To prove the first statement (where $n=2k$) , I should prove $t_{2k}- t_{2k+2}\ge 0$ :

$$\cfrac{x_{2k+1}}{x_{2k}}- \cfrac{x_{2k+3}}{x_{2k+2}} \ge0$$

$$\cfrac{x_{2k+1} \cdot x_{2k+2}- x_{2k+3} \cdot x_{2k}}{x_{2k} \cdot x_{2k+2}} \ge 0$$

$$x_{2k+1} \cdot x_{2k+2} \ge x_{2k+3} \cdot x_{2k}$$

$$x_{2k+1} \cdot (x_{2k}+x_{2k+1}) \ge x_{2k} \cdot (x_{2k+1}+x_{2k+2})$$

$$x_{2k+1} \times x_{2k+1} \ge x_{2k} \times x_{2k+2}$$ Here I don't khow how to proceed.

Answer 1

Note: I'm not 100% certain that this can be an acceptable answer, so I'm asking others to help me improve it, but this is what I've thought about the problem.

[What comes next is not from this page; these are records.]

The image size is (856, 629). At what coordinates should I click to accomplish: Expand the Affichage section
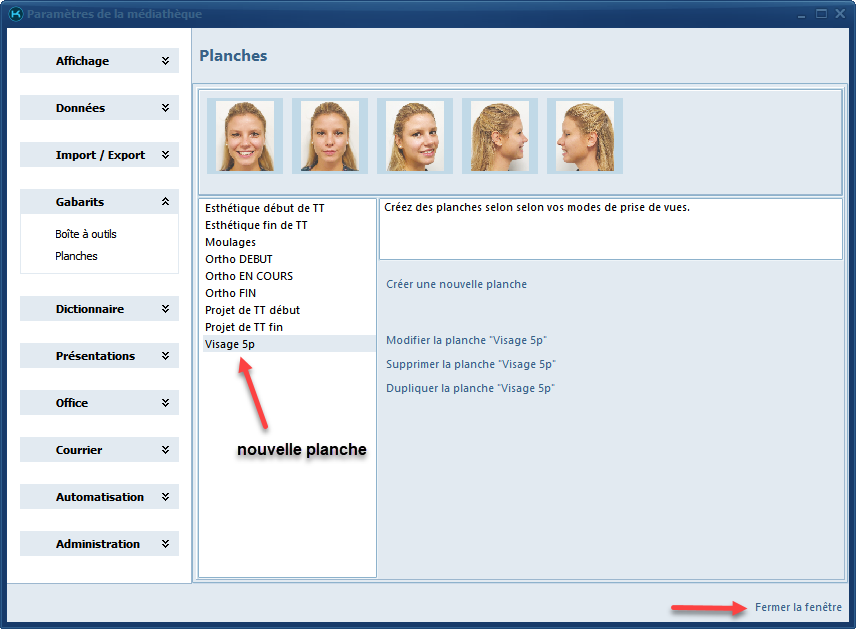tap(99, 61)
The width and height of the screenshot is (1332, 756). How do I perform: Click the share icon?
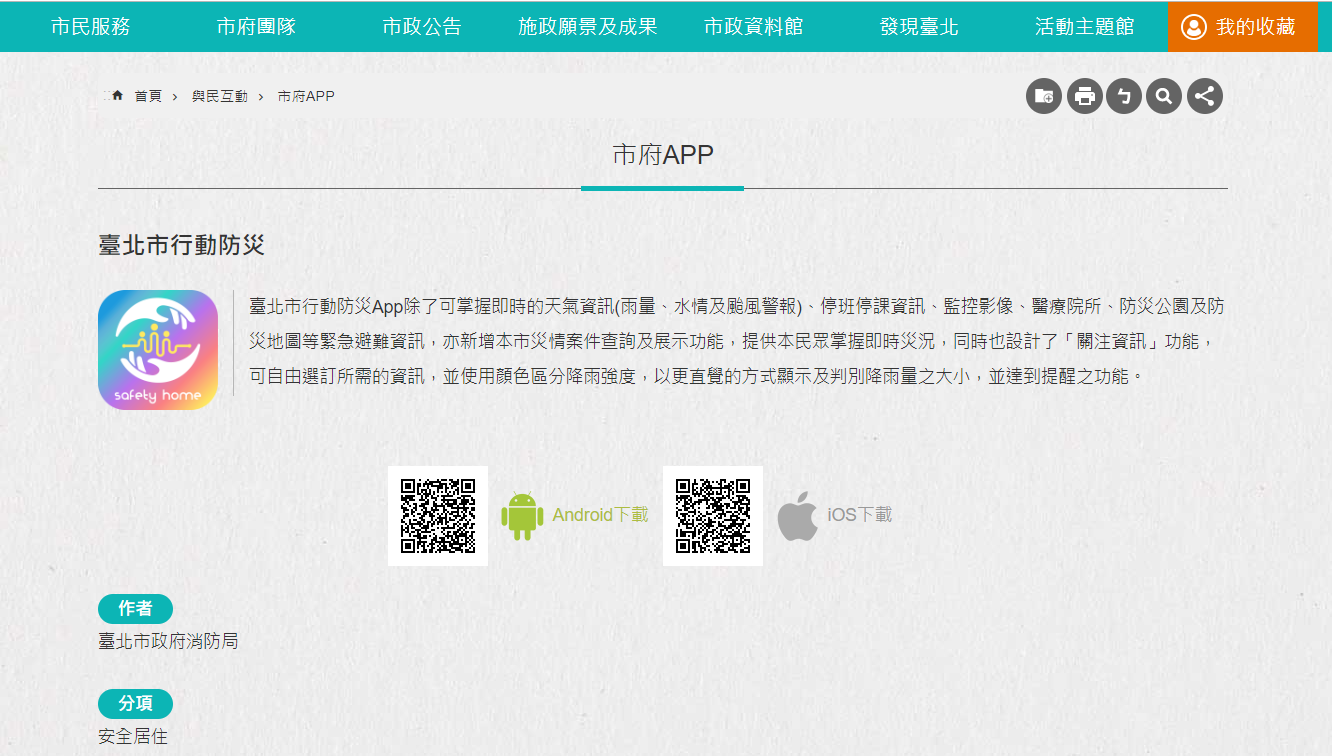(1204, 96)
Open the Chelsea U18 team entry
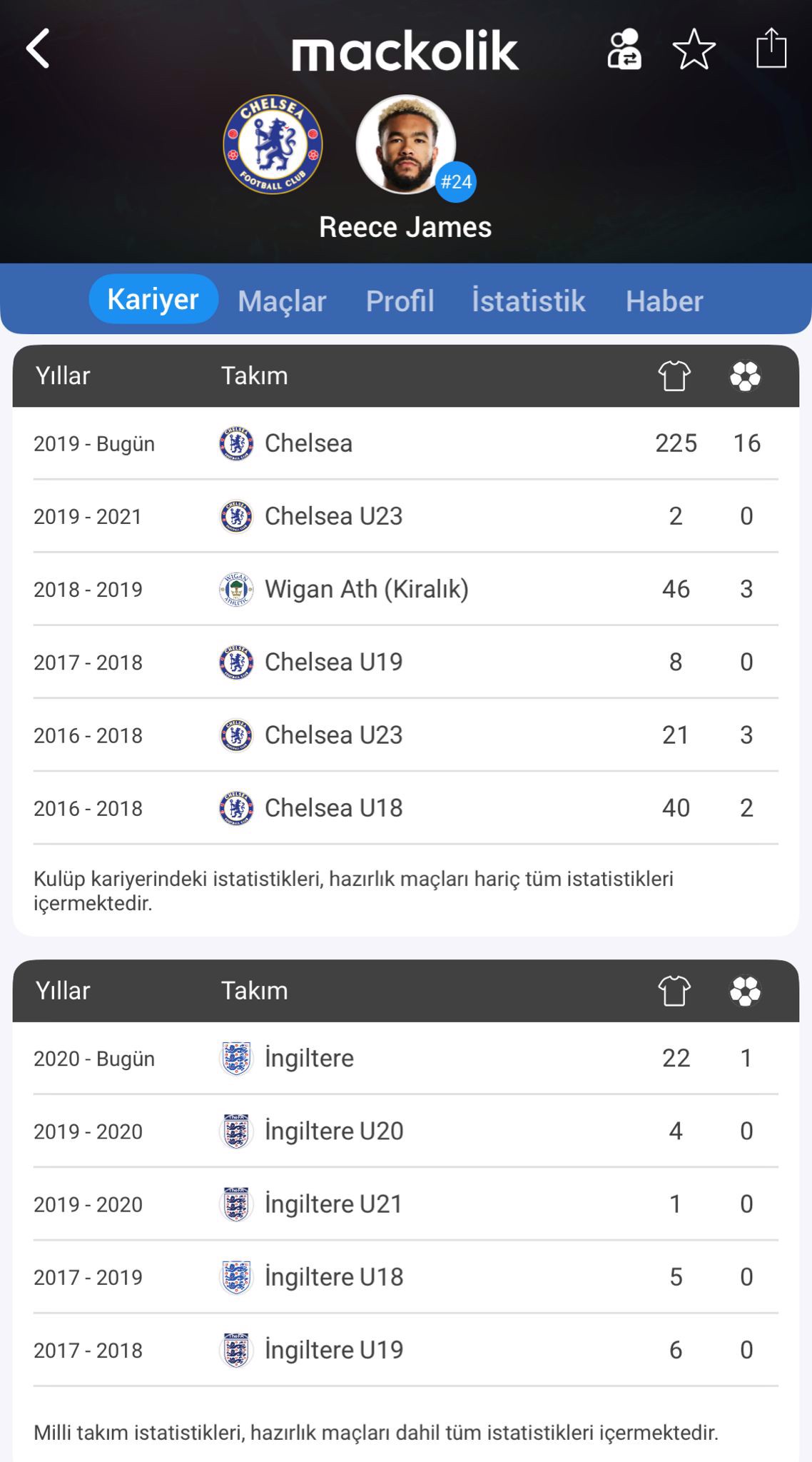Screen dimensions: 812x1462 (x=333, y=808)
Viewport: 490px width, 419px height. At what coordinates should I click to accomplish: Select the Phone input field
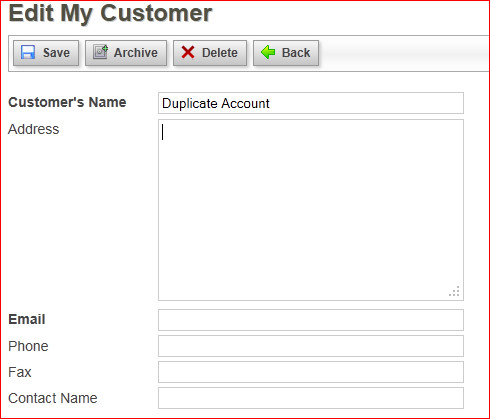pyautogui.click(x=311, y=346)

Writing $t_n$ as $t_n=1+\frac{1}{t_{n-1}}, n\in\Bbb{N}$ with $t_0=\infty$, we see that $$(t_n)=\{1,2,3/2,5/3,8/5,13/8,\dots\}.$$ Like you have observed, the even-index terms are decreasing and the odd-index terms are decreasing. Let's prove this by induction. The proposition is that $t_{2n}>t_{2(n+1)}$ $$ \implies\frac{1}{t_{2n}}<\frac{1}{t_{2(n+1)}}\implies 1+\frac{1}{t_{2n}}<1+\frac{1} {t_{2(n+1)}}\implies t_{2n+1}<t_{2(n+1)+1} $$ This proves that the odd-index terms are increasing. Similarly, we start with the proposition $t_{2n-1}<t_{2n+1}$ $$ \implies \frac{1}{t_{2n-1}}>\frac{1}{t_{2n+1}}\implies 1+\frac{1}{t_{2n-1}}>1+\frac{1}{t_{2n+1}}\implies t_{2n}>t_{2(n+1)} $$ which proves that the even-index terms are decreasing.

Observe that $0<t_{2n}<2$ and $1\leq t_{2n-1}<2$. Thus these are bounded and hence by the Monotone Convergence Theorem, the subsequences converge. Since these are subsequences of the given sequence $(t_n)$, we can conclude that $(t_n)$ also converges.

Answer 2

$$X_n=\frac{1}{\sqrt{5}}\left[\left(\frac{1+\sqrt{5}}{2}\right)^n-\left(\frac{1-\sqrt{5}}{2}\right)^n\right]=\frac{a^n-b^n}{\sqrt{5}}$$ So $\lim_{n \to \infty} \frac{X_{n+1}}{X_n}=a=\frac{1|+\sqrt{5}}{2}$

Answer 3

Hint:

You van use this formula:

$$x_n\leqslant\big(\frac53\big)^n$$

$$\frac{x_{n+1}}{x_n}\leqslant\frac53$$

Note: The proof of this formula is in "Discrete and Combinatorial Mathematics, an applied introductioc" ,Ralph. P. Grimaldi

Answer 4

Did anybody recall Cassini's identitiy? $$x_n^2=x_{n+1}x_{n-1}+(-1)^{n+1}$$ For odd $n$, $$x_{2k+1}^2=x_{2k}x_{2k+2}+1$$